Items showing where targets appear:

━━━━━━━━━━

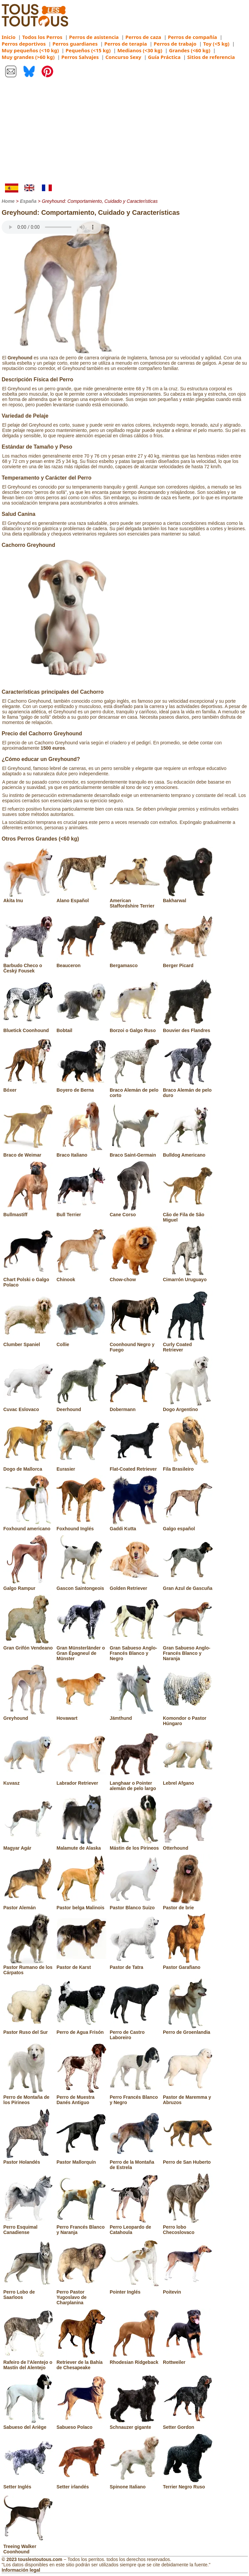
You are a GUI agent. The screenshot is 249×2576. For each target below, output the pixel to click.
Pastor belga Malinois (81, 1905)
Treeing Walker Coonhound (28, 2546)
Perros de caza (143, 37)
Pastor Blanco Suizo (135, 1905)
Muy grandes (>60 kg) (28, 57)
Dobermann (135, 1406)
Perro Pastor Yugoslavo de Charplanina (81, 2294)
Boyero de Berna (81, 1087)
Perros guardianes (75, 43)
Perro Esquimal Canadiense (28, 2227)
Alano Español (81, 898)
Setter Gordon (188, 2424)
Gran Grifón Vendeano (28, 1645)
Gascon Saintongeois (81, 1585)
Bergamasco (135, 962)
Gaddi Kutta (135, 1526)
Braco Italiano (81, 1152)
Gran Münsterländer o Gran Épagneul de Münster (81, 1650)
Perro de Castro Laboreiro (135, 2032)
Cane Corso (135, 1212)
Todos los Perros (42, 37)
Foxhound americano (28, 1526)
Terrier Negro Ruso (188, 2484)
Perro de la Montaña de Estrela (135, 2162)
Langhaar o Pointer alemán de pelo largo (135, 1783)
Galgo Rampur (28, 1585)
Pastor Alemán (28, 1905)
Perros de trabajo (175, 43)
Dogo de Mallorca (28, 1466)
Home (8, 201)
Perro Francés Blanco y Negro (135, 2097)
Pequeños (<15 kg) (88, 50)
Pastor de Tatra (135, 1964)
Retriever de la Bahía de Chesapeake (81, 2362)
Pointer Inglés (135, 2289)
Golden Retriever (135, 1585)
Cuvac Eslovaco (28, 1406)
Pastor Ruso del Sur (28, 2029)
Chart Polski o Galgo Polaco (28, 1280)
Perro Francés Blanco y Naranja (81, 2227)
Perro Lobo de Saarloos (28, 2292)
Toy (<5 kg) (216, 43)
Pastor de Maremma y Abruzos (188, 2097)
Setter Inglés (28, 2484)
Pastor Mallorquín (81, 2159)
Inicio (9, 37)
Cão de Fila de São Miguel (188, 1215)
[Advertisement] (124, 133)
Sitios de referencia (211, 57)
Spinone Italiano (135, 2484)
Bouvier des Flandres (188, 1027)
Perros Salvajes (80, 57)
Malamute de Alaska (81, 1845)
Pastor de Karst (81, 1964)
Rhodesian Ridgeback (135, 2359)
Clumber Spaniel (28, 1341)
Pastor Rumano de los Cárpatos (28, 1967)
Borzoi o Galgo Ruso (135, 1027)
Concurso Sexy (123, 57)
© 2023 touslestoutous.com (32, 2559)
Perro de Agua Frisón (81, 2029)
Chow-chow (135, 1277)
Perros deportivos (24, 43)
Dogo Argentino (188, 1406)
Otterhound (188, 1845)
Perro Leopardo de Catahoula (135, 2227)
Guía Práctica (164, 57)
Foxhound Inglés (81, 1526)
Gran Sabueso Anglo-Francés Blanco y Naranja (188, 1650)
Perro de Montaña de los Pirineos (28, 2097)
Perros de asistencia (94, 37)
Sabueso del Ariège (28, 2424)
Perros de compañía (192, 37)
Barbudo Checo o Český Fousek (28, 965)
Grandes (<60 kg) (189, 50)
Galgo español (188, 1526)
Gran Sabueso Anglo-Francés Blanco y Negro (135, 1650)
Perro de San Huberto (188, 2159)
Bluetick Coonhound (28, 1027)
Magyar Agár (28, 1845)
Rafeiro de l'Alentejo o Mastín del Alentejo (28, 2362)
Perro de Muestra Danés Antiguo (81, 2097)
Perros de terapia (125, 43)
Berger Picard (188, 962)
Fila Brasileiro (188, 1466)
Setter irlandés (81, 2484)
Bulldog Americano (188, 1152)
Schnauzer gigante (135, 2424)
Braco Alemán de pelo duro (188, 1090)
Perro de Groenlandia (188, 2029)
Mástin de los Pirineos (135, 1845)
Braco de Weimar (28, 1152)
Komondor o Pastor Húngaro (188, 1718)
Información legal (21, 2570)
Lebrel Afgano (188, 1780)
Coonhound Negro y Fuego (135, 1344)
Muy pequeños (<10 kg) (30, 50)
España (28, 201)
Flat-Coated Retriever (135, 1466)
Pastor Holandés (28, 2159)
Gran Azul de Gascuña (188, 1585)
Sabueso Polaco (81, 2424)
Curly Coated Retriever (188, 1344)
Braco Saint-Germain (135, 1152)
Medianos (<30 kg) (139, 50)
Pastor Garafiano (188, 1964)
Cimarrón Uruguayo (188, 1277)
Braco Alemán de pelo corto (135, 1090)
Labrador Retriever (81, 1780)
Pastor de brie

━━━━━━━━━━

◆ Objective ◆
Reproduce all of the items above with "Retriever" changed to "Cobrador" wherever it occurs, keeping everything else identical. Omit the pictures from your answer.

◆ Result below ◆
You are a GUI agent. The screenshot is 249×2576. For each target below, output the pixel to click.
Pastor belga Malinois (81, 1905)
Treeing Walker Coonhound (28, 2546)
Perros de caza (143, 37)
Pastor Blanco Suizo (135, 1905)
Muy grandes (>60 kg) (28, 57)
Dobermann (135, 1406)
Perro Pastor Yugoslavo de Charplanina (81, 2294)
Boyero de Berna (81, 1087)
Perros guardianes (75, 43)
Perro Esquimal Canadiense (28, 2227)
Alano Español (81, 898)
Setter Gordon (188, 2424)
Gran Grifón Vendeano (28, 1645)
Gascon Saintongeois (81, 1585)
Bergamasco (135, 962)
Gaddi Kutta (135, 1526)
Braco Italiano (81, 1152)
Gran Münsterländer o Gran Épagneul de Münster (81, 1650)
Perro de Castro Laboreiro (135, 2032)
Cane Corso (135, 1212)
Todos los Perros (42, 37)
Foxhound americano (28, 1526)
Terrier Negro Ruso (188, 2484)
Perro de la Montaña de Estrela (135, 2162)
Langhaar o Pointer alemán de pelo largo (135, 1783)
Galgo Rampur (28, 1585)
Pastor Alemán (28, 1905)
Perros de trabajo (175, 43)
Dogo de Mallorca (28, 1466)
Home (8, 201)
Perro Francés Blanco y Negro (135, 2097)
Pequeños (<15 kg) (88, 50)
Pastor de Tatra (135, 1964)
Cobrador de la Bahía de Chesapeake (81, 2362)
Pointer Inglés (135, 2289)
Golden Cobrador (135, 1585)
Cuvac Eslovaco (28, 1406)
Pastor Ruso del Sur (28, 2029)
Chart Polski o Galgo Polaco (28, 1280)
Perro Francés Blanco y Naranja (81, 2227)
Perro Lobo de Saarloos (28, 2292)
Toy (<5 kg) (216, 43)
Pastor de Maremma y Abruzos (188, 2097)
Setter Inglés (28, 2484)
Pastor Mallorquín (81, 2159)
Inicio (9, 37)
Cão de Fila de São Miguel (188, 1215)
[Advertisement] (124, 133)
Sitios de referencia (211, 57)
Spinone Italiano (135, 2484)
Bouvier des Flandres (188, 1027)
Perros Salvajes (80, 57)
Malamute de Alaska (81, 1845)
Pastor de Karst (81, 1964)
Rhodesian Ridgeback (135, 2359)
Clumber Spaniel (28, 1341)
Pastor Rumano de los Cárpatos (28, 1967)
Borzoi o Galgo Ruso (135, 1027)
Concurso Sexy (123, 57)
© 2023 touslestoutous.com (32, 2559)
Perro de Agua Frisón (81, 2029)
Chow-chow (135, 1277)
Perros deportivos (24, 43)
Dogo Argentino (188, 1406)
Otterhound (188, 1845)
Perro Leopardo de Catahoula (135, 2227)
Guía Práctica (164, 57)
Foxhound Inglés (81, 1526)
Gran Sabueso Anglo-Francés Blanco y Naranja (188, 1650)
Perro de Montaña de los Pirineos (28, 2097)
Perros de asistencia (94, 37)
Sabueso del Ariège (28, 2424)
Perros de compañía (192, 37)
Barbudo Checo o Český Fousek (28, 965)
Grandes (<60 kg) (189, 50)
Galgo español (188, 1526)
Gran Sabueso Anglo-Francés Blanco y Negro (135, 1650)
Perro de San Huberto (188, 2159)
Bluetick Coonhound (28, 1027)
Magyar Agár (28, 1845)
Rafeiro de l'Alentejo o Mastín del Alentejo (28, 2362)
Perro de Muestra Danés Antiguo (81, 2097)
Perros de terapia (125, 43)
Berger Picard (188, 962)
Fila Brasileiro (188, 1466)
Setter irlandés (81, 2484)
Bulldog Americano (188, 1152)
Schnauzer gigante (135, 2424)
Braco Alemán de pelo duro (188, 1090)
Perro de Groenlandia (188, 2029)
Mástin de los Pirineos (135, 1845)
Braco de Weimar (28, 1152)
Komondor o Pastor Húngaro (188, 1718)
Información legal (21, 2570)
Lebrel Afgano (188, 1780)
Coonhound Negro y Fuego (135, 1344)
Muy pequeños (<10 kg) (30, 50)
España (28, 201)
Flat-Coated Cobrador (135, 1466)
Pastor Holandés (28, 2159)
Gran Azul de Gascuña (188, 1585)
Sabueso Polaco (81, 2424)
Curly Coated Cobrador (188, 1344)
Braco Saint-Germain (135, 1152)
Medianos (<30 kg) (139, 50)
Pastor Garafiano (188, 1964)
Cimarrón Uruguayo (188, 1277)
Braco Alemán de pelo corto (135, 1090)
Labrador Cobrador (81, 1780)
Pastor de brie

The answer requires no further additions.